Let $g:[0,1]\mapsto\mathbb{R}$ be a continuous function, and $\lim_{x\to0^+}g(x)/x$ exists and is finite. Prove that $\forall f:[0,1]\mapsto\mathbb{R}$,
$\lim_{n\to\infty}n\int_0^1f(x)g(x^n)dx=f(1)\int_0^1\frac{g(x)}{x}dx$
Let $g:[0,1]\mapsto\mathbb{R}$ be a continuous function, and $\lim_{x\to0^+}g(x)/x$ exists and is finite. Prove that $\forall f:[0,1]\mapsto\mathbb{R}$,
$\lim_{n\to\infty}n\int_0^1f(x)g(x^n)dx=f(1)\int_0^1\frac{g(x)}{x}dx$
I'm a little late to the game and see that this suggestion has been made, but let's carry it out.
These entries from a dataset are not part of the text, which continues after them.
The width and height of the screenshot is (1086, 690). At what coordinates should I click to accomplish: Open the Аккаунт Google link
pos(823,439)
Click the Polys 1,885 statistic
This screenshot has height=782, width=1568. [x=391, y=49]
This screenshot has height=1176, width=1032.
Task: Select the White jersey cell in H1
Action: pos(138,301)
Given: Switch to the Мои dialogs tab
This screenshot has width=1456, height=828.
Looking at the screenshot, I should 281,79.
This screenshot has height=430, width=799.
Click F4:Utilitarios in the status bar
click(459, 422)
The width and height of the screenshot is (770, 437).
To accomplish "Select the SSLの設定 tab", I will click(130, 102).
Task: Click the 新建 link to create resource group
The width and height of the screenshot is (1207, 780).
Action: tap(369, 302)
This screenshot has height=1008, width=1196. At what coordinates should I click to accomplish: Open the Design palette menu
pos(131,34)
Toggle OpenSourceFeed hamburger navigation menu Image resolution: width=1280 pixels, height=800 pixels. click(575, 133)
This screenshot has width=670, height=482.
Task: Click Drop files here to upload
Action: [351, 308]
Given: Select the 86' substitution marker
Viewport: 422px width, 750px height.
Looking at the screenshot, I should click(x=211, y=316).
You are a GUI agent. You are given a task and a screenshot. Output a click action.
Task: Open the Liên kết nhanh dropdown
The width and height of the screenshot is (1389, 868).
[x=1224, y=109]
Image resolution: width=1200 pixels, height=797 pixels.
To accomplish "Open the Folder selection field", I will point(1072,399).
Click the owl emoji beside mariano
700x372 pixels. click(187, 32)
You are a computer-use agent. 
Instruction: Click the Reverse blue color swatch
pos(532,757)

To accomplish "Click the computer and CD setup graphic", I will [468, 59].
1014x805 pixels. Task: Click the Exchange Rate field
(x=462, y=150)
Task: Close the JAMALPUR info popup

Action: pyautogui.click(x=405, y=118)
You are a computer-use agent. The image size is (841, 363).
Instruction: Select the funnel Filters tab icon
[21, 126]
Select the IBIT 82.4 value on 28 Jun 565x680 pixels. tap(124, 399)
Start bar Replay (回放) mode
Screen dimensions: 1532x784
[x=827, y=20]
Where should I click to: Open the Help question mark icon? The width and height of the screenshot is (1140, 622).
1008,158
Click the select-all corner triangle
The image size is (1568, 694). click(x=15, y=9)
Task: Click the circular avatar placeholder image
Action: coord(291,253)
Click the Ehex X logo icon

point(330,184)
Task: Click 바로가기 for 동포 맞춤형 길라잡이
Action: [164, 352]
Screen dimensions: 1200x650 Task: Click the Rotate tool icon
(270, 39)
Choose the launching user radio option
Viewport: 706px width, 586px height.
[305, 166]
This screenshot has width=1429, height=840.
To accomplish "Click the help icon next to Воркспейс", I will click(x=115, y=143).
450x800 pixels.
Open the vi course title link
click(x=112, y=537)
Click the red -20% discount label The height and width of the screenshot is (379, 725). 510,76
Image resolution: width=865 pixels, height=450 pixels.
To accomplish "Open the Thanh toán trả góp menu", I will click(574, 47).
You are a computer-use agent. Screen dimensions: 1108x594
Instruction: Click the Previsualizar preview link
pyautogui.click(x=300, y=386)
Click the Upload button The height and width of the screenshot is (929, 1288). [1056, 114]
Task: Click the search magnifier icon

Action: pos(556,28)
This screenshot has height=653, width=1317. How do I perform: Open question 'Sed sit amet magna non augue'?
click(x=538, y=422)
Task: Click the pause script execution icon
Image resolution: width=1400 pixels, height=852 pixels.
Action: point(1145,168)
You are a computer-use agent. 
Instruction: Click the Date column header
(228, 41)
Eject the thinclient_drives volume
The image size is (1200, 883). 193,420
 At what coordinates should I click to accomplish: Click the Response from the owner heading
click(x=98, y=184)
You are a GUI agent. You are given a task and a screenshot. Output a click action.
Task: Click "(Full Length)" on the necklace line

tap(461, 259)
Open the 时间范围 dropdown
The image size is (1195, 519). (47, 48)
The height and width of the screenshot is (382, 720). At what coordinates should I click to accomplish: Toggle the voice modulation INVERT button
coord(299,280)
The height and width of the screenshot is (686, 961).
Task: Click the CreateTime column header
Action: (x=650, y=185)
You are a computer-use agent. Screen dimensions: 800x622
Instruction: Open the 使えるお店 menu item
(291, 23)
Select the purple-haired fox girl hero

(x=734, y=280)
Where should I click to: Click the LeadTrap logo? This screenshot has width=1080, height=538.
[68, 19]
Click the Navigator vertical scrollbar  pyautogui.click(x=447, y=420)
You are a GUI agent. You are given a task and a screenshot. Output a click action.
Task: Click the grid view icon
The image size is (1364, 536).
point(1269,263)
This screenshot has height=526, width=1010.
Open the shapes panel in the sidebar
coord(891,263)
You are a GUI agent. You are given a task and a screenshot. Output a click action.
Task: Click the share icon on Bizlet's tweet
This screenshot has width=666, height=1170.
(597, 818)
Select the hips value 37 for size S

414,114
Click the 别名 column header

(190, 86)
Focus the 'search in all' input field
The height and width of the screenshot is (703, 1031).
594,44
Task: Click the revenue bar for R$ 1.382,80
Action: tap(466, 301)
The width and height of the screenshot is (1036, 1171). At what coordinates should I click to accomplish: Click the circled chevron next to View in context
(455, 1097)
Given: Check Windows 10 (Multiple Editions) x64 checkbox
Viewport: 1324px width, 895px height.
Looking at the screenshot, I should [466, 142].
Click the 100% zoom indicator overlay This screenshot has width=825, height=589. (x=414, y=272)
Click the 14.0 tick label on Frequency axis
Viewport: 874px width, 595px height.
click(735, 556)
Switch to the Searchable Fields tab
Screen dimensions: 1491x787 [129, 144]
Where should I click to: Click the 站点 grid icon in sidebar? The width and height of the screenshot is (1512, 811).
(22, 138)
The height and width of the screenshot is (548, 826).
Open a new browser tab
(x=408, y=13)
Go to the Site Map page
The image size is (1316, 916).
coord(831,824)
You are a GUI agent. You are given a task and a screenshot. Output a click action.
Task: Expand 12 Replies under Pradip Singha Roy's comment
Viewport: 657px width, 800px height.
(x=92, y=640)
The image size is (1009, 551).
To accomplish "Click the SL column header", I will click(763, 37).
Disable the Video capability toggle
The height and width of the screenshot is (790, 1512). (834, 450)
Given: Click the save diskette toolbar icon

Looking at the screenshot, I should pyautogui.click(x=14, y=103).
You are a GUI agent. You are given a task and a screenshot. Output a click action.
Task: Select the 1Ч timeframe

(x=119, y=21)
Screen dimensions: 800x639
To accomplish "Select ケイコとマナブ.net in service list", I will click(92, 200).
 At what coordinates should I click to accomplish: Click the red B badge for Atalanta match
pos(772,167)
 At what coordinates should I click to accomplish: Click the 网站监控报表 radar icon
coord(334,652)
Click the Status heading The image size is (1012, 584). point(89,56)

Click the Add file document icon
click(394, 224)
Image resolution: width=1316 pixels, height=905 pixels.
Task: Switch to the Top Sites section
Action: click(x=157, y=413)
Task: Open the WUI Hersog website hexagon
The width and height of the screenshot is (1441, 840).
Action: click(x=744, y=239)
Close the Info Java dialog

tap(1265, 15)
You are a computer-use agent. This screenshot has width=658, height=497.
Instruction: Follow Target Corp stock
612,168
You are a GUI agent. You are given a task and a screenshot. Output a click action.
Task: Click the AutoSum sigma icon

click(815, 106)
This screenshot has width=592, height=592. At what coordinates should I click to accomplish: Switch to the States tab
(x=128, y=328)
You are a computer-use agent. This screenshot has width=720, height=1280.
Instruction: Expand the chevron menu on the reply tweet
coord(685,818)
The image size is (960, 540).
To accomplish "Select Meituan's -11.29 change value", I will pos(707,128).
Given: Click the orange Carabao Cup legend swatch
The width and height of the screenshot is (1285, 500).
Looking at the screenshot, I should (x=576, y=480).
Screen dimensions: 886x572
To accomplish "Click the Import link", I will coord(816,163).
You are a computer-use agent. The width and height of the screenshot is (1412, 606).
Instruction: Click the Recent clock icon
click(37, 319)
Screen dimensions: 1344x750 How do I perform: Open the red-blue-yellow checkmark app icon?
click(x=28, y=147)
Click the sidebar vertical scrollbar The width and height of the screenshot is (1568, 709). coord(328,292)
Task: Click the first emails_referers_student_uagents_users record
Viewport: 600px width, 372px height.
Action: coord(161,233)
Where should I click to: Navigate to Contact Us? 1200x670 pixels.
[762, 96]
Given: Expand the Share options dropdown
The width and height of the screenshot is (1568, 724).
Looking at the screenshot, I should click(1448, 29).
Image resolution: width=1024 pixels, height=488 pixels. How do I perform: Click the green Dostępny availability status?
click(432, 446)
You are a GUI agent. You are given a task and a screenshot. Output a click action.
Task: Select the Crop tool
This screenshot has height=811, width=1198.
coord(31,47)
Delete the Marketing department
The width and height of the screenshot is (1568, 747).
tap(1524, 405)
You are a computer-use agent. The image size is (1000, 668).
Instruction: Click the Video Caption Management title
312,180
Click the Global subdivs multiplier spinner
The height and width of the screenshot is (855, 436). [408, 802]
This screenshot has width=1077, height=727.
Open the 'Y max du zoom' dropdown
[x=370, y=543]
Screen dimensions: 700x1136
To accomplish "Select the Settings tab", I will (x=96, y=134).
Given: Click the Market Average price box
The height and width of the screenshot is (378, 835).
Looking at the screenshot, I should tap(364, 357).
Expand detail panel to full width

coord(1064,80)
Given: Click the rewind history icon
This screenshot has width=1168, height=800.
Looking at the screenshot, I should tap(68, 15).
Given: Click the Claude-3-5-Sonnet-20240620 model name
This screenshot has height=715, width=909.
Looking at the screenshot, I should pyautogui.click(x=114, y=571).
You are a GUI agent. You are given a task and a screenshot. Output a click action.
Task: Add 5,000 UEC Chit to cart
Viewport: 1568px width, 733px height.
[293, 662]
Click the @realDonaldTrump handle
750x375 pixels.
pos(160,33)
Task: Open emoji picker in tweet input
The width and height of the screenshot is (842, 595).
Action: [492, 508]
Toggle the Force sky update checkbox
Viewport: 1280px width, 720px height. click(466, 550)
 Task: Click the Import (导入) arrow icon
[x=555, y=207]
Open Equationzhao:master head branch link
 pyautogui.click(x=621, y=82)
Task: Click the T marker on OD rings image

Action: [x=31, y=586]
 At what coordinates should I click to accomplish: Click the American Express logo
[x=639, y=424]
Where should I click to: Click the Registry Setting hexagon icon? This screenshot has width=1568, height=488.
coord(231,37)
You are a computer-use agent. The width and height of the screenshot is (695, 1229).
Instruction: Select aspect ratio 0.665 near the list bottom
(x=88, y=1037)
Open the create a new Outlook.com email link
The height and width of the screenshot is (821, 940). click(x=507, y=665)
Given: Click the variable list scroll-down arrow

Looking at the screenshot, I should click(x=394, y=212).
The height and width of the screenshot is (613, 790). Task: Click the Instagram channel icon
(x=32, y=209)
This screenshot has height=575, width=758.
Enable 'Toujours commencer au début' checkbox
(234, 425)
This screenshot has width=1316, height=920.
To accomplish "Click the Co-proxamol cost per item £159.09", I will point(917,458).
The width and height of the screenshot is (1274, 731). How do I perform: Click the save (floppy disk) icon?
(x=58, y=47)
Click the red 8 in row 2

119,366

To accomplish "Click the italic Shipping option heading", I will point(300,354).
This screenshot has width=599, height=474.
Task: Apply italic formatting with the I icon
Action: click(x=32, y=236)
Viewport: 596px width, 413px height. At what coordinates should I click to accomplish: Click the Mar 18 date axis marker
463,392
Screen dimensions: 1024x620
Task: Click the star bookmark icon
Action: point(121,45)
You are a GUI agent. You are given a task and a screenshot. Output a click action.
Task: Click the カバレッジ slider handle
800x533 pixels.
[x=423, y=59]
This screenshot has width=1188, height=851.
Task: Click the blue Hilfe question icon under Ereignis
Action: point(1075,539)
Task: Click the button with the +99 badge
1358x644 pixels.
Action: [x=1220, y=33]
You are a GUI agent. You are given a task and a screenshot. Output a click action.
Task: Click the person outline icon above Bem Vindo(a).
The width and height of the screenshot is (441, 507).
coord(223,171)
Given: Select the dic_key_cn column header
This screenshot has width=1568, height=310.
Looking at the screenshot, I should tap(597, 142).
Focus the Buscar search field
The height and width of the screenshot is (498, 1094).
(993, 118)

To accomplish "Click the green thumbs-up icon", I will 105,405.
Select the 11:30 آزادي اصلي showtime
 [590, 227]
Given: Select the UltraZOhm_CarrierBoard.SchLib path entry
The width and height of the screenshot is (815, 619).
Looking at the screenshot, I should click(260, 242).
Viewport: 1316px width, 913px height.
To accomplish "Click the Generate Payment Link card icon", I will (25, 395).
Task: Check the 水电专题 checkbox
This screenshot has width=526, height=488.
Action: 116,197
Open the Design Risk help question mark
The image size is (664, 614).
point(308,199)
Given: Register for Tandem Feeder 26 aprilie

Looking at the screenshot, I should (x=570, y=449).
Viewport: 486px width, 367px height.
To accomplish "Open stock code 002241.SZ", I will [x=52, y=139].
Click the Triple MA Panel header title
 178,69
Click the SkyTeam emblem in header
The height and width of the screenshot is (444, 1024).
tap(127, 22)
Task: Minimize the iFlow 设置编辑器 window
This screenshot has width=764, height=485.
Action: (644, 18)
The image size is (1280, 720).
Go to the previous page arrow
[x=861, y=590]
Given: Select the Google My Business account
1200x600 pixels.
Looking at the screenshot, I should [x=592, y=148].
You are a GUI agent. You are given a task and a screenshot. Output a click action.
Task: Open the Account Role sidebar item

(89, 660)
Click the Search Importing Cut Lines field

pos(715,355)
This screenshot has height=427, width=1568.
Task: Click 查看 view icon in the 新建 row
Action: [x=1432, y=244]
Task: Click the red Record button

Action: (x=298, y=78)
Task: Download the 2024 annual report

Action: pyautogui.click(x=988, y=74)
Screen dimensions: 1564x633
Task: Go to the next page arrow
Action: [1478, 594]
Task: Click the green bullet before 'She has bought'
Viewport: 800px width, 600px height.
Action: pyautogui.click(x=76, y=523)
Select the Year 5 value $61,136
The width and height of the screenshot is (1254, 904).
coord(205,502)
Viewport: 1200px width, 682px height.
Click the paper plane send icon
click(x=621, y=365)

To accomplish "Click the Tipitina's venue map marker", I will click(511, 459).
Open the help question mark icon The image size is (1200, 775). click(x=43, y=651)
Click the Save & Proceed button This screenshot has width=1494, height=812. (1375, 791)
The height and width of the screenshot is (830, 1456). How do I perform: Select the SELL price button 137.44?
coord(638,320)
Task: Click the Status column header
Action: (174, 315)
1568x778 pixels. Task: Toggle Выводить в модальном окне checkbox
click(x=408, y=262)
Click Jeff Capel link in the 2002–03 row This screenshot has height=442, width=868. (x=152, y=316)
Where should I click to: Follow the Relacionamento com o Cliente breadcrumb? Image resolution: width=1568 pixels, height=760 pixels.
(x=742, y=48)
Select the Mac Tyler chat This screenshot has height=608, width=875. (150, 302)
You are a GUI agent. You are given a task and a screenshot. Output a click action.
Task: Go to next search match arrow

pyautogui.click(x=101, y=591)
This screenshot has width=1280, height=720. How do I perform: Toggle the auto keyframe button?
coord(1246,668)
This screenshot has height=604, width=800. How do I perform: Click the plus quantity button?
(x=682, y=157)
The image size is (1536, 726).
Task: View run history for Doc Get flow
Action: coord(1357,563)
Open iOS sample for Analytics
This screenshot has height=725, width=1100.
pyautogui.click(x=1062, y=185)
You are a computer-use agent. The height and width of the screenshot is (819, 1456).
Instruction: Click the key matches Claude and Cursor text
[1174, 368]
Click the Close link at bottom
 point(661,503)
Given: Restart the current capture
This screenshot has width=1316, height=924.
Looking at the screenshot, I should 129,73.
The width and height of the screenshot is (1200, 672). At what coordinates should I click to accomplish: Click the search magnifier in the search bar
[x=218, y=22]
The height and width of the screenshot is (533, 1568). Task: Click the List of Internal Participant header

Let $y=x^n$, $x=y^{1/n}$, $dy = (1/n) y^{1/n} dy/y$. Then
$n \int_0^1 dx \: f(x) g(x^n) = \int_0^1 \frac{dy}{y} y^{1/n} f(y^{1/n}) g(y)$
As $n \rightarrow \infty$, $y^{1/n} \rightarrow 1 \forall y \in (0,1]$; that is, apart from $y=0$; however, since this is an isolated point (i.e., measure zero), then we have
$\lim_{n \rightarrow \infty} n \int_0^1 dx \: f(x) g(x^n) = f(1) \int_0^1 dy \frac{g(y)}{y}$
as was to be shown.
Let $f(x)$ be a function that possesses a power series expansion, such that $\forall f:[0,1]\mapsto\mathbb{R}$, then for $f(x) = \sum_{k \geq 0} a_{k} x^{k}$, \begin{align} L &= \lim_{n\to\infty}n\int_0^1f(x)g(x^n)dx = \sum_{k=0}^{\infty} a_{k} \, \lim_{n \to \infty} n \, \int_{0}^{1} x^{k} \, g(x^{n}) \, dx. \end{align} Make the substitution $t = x^{n}$ to obtain \begin{align} L &= \sum_{k=0}^{\infty} a_{k} \, \lim_{n \to \infty} \int_{0}^{1} t^{\frac{k+1}{n} - 1} \, g(t) \, dt \\ &= \sum_{k=0}^{\infty} a_{k} \, \int_{0}^{1} \frac{g(t) \, dt}{t} \\ &= f(1) \, \int_{0}^{1} \frac{g(t) \, dt}{t}. \end{align} This is the desired result.